** Opening Supplied entries block **
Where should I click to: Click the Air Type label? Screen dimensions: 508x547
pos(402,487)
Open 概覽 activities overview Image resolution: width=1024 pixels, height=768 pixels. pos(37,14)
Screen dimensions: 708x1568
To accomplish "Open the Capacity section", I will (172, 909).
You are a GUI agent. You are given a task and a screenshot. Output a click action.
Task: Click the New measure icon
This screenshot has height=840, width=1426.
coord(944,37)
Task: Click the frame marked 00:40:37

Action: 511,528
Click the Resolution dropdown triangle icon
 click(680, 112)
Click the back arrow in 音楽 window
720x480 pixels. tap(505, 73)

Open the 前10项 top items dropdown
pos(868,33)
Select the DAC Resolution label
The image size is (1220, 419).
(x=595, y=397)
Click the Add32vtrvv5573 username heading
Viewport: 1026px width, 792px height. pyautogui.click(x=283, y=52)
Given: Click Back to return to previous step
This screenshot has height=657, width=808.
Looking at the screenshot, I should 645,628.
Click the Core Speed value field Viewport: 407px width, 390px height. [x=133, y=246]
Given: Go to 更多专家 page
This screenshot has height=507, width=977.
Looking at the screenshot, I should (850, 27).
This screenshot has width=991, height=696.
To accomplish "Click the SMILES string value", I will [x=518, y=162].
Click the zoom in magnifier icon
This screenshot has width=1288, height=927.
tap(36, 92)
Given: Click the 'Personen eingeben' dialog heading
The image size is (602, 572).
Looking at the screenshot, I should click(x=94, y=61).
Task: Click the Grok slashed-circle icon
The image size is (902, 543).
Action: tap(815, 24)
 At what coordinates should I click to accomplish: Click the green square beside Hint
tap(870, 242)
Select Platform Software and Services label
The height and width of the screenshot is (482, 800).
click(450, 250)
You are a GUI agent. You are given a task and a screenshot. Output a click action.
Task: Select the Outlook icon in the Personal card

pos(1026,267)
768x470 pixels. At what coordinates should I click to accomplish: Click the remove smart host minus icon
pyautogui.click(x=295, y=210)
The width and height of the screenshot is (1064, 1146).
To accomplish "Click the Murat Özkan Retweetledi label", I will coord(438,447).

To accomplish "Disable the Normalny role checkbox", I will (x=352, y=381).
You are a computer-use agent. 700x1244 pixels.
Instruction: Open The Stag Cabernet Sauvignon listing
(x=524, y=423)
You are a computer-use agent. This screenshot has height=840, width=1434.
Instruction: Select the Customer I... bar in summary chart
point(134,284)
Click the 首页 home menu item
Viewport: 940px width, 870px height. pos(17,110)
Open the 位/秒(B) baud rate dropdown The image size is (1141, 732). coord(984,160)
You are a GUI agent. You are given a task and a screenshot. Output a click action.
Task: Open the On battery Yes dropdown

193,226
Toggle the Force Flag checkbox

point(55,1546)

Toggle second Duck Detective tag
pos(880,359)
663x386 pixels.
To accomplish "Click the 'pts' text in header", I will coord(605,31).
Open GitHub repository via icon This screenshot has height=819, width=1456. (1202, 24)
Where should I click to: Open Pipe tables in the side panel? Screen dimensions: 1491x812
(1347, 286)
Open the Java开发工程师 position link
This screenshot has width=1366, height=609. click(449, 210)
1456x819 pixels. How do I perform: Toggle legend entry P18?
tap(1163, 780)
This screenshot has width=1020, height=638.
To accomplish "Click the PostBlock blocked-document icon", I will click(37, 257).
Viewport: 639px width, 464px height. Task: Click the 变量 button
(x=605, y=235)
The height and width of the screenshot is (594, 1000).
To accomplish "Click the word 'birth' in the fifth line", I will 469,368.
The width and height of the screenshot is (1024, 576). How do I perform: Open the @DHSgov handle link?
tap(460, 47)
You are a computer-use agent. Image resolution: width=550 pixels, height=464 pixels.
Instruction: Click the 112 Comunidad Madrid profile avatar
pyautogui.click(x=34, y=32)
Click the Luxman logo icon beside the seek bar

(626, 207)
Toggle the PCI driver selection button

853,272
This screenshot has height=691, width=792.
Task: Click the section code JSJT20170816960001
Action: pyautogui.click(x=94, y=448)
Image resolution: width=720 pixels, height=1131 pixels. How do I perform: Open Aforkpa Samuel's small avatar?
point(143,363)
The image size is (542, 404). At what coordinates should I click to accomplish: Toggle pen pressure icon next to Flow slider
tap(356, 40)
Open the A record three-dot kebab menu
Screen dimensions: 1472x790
** Closing Supplied entries block **
> Brief: Read the entries and select each line where the word "will" is found.

> Reply to the task:
To accomplish "Open the Capacity section", I will (172, 909).
To accomplish "Click the SMILES string value", I will [x=518, y=162].
To accomplish "Click the Murat Özkan Retweetledi label", I will coord(438,447).
To accomplish "Disable the Normalny role checkbox", I will (x=352, y=381).
To accomplish "Click the 'pts' text in header", I will coord(605,31).
To accomplish "Click the PostBlock blocked-document icon", I will click(37, 257).
To accomplish "Click the word 'birth' in the fifth line", I will 469,368.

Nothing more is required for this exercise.